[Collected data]
↓

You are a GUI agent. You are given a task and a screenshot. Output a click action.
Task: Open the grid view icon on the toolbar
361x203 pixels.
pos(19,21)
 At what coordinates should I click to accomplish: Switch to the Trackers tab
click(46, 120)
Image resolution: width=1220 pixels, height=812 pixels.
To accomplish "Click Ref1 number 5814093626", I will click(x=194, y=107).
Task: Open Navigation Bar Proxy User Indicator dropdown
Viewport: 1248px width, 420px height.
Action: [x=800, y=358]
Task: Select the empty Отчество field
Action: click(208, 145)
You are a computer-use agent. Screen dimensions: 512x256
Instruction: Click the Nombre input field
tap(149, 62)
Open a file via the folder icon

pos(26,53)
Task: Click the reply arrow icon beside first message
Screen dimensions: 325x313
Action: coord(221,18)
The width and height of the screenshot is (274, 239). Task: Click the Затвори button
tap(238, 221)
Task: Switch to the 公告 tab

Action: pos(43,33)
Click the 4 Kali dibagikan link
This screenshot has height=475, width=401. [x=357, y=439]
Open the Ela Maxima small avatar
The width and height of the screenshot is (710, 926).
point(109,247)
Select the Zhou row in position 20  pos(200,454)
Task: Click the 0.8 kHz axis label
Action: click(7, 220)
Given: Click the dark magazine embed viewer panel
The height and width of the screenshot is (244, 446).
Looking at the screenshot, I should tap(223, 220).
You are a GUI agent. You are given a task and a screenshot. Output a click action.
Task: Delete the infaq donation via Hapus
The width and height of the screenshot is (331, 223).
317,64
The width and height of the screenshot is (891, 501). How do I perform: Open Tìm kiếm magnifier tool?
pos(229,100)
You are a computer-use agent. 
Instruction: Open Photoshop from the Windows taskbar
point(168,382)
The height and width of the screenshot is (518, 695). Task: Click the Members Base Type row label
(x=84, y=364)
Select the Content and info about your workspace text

↑

Assignment
Reproduce every line above, keeping each word exactly as it appears.

Answer
You are a GUI agent. You are given a task and a screenshot. Output a click action.
Task: Open the grid view icon on the toolbar
361x203 pixels.
pos(19,21)
 At what coordinates should I click to accomplish: Switch to the Trackers tab
click(46, 120)
Image resolution: width=1220 pixels, height=812 pixels.
To accomplish "Click Ref1 number 5814093626", I will click(x=194, y=107).
Task: Open Navigation Bar Proxy User Indicator dropdown
Viewport: 1248px width, 420px height.
Action: [x=800, y=358]
Task: Select the empty Отчество field
Action: click(208, 145)
You are a computer-use agent. Screen dimensions: 512x256
Instruction: Click the Nombre input field
tap(149, 62)
Open a file via the folder icon

pos(26,53)
Task: Click the reply arrow icon beside first message
Screen dimensions: 325x313
Action: coord(221,18)
The width and height of the screenshot is (274, 239). Task: Click the Затвори button
tap(238, 221)
Task: Switch to the 公告 tab

Action: pos(43,33)
Click the 4 Kali dibagikan link
This screenshot has height=475, width=401. [x=357, y=439]
Open the Ela Maxima small avatar
The width and height of the screenshot is (710, 926).
point(109,247)
Select the Zhou row in position 20  pos(200,454)
Task: Click the 0.8 kHz axis label
Action: click(7, 220)
Given: Click the dark magazine embed viewer panel
The height and width of the screenshot is (244, 446).
Looking at the screenshot, I should tap(223, 220).
You are a GUI agent. You are given a task and a screenshot. Output a click action.
Task: Delete the infaq donation via Hapus
The width and height of the screenshot is (331, 223).
317,64
The width and height of the screenshot is (891, 501). How do I perform: Open Tìm kiếm magnifier tool?
pos(229,100)
You are a computer-use agent. 
Instruction: Open Photoshop from the Windows taskbar
point(168,382)
The height and width of the screenshot is (518, 695). Task: Click the Members Base Type row label
(x=84, y=364)
Select the Content and info about your workspace text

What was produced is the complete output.